Sunday, January 29, 2012

I used to like Maintenance Plans, but not any more

When I started to hold the mantle of DBA I got jazzed about maintenance plans. They were easy, they made sense, and it was graphical. Three things I look for in any administration task I do. So I am thinking "awesome, I've got everything set, I'm backing up, doing maintenance on indexes and stats alike".

Yeah, no one likes maintenance plans.

Brent Ozar (web | Twitter)  explains why actual DBAs don't like maintenance plans. Who knew? People who've been at this longer than I have. I have come across many an odd error due to a failed maintenance plan. The best one yet has been an error about invalid credentials when connecting to a file share where the backup is being written (which is another post to debate whether or not this is a valid/accepted thing to do). The way I used to fix it? Change from using the DNS(\\archive\SQL\backup\) name to using the IP (\\192.168.1.107\SQL\backup\) address. No, I'm not kidding. Brent (and probably others) is correct in saying that maintenance plans just do weird things.
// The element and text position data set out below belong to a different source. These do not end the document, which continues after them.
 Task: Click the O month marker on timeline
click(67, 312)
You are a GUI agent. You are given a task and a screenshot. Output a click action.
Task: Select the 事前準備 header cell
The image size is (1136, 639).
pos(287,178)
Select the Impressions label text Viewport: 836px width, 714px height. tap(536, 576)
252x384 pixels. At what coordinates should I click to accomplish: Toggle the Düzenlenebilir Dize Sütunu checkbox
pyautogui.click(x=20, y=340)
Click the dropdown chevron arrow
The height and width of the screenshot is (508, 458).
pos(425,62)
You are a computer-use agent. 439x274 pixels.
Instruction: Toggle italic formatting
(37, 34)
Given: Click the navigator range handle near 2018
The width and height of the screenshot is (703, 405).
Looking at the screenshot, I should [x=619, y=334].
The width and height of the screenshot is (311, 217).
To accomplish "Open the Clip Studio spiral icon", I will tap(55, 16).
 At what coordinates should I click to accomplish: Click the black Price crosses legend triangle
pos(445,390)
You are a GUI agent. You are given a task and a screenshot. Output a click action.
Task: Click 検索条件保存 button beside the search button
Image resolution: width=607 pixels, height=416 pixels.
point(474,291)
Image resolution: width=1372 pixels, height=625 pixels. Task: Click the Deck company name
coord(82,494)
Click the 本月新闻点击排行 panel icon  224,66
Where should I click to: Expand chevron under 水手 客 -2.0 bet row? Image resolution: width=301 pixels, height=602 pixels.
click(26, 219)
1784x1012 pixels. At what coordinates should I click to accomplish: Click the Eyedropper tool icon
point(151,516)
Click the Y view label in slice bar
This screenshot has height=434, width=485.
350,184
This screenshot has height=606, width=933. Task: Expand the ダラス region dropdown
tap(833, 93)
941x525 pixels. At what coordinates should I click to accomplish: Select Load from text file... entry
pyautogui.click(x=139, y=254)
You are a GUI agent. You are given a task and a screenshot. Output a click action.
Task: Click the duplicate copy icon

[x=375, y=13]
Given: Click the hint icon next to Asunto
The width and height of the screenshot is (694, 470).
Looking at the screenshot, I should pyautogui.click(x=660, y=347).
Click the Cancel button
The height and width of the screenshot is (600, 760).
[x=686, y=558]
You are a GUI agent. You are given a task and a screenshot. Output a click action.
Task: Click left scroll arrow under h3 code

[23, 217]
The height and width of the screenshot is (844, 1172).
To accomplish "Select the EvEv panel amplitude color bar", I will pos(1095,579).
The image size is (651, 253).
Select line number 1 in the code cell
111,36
I have decided that enough is enough. I have the self confidence now with my understanding of the way things work that I am going to take the plunge and convert my maintenance plans. I have broken down my maintenance plans into pieces. Instead of doing DBCC, rebuild/reorg indexes, update stats, and backing up all in one plan, this will be done all in one job. Each plan task will be broken out into t-sql scripts and made into steps into the main agent job.

In following postings, I will go step by step of the deconstruction of my maintenance plans.


Sunday, January 8, 2012

SQL Family

Well I might as well throw my unknown hat into the ring. There was/is/has been a buzz around the Microsoft SQL Server community about the idea of "SQL Family". Well I am the first one to say that I am anything but active in the community, I have been known to call on family members for help. I am not even sure if I can say that I am a part of this family, part of the community, sure.

Like most lurkers I have the sqlhelp hash tag as a column in my TweetDeck. I try to offer advice where I am almost fairly certain I won't stick my foot in my mouth (which is few and far between the offering of help, not the sticking of feet in mouth)). This is somewhat a tragedy of the commons, as a few people are always there to offer help where need to the majority. I do feel a bit bad about abusing the help being offered.

I'm not even sure I belong, since being a DBA is only a portion of my job description. The main part consist of being a systems administrator. Do I still count for being a part of "the family"? I like being a sys admin, I like being a DBA I know at one point soon I'll have to choose between the two, as a person can only do one thing well, or multiple things in a mediocre manner.

I'd like to get more involved in the SQL community, however my wife and I just had our first son little under 4 months ago. Free time is something I only have at work...I kid, I am always busy at work. Time and monetary resources are a bit short at the moment. The most involvement that I can muster is to troll the dba.stackexchange board, and that's not even MSSQL centric. 


So for now, I'll sit on the side lines and every now and then add my two cents.